Major Attractions for Global Retailers in India

Retailing is being perceived as a beginner and as an attractive commercial business for organized business i.e. the pure retailer is starting to emerge now. Indian organized retail industry is one of the sunrise sectors with huge growth potential. Total retail market in India stood at USD 350 billion in 2007-08 and is estimated to attain USD 573 billion by 2012-13. Organised retail industry accounts for only 5.5% of total retail industry and is expected to reach 10% by 2012 (http://business.rediff.com). AT Kearney, the well-known international management consultancy, recently identified India as the ‘second most attractive retail destination’ globally from among thirty emergent markets. It has made India the cause of a good deal of excitement and the cynosure of many foreign investors’ eyes.
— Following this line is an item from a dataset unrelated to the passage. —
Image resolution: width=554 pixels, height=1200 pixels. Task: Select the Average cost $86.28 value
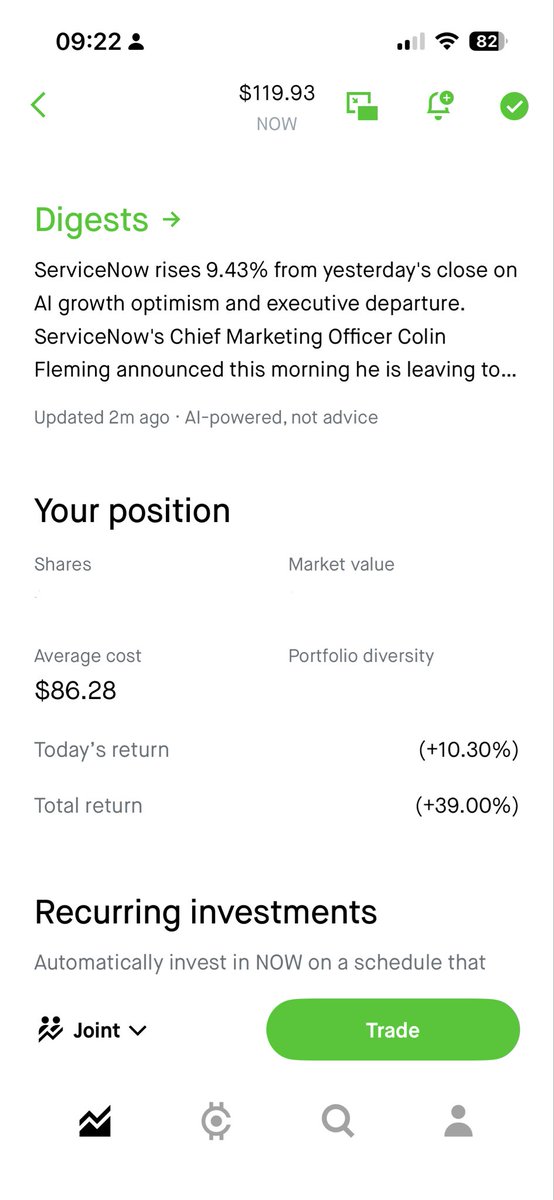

With a contribution of an overwhelming 14% to the national GDP and employing 7% of the total workforce (only agriculture employs more) in the country, the retail industry is definitely one of the pillars of the Indian economy (http://www.indiaretailbiz.com/blog/2009/07/02).

Foreign companies’ attraction to India is the billion-plus population. Also, there are huge employment opportunities in retail sector in India. India’s retail industry is the second largest sector, after agriculture, which provides employment. According to Associated Chambers of Commerce and Industry of India (ASSOCHAM), the retail sector will create 50,000 jobs in the next few years. As per the US Census Bureau, the young population in India is likely to constitute 53per cent of the total population by 2020 and 46.5 per cent of the population by 2050 — much higher than countries like the US, the UK, Germany, China etc. India’s demographic scenario is likely to change favourably, and therefore, will most certainly drive retail sales growth, especially in the organised retail segment. Even though organised retailers have a far lesser reach in India than in other developed countries, the first-mover advantage of some retail players will contribute to the sector’s growth.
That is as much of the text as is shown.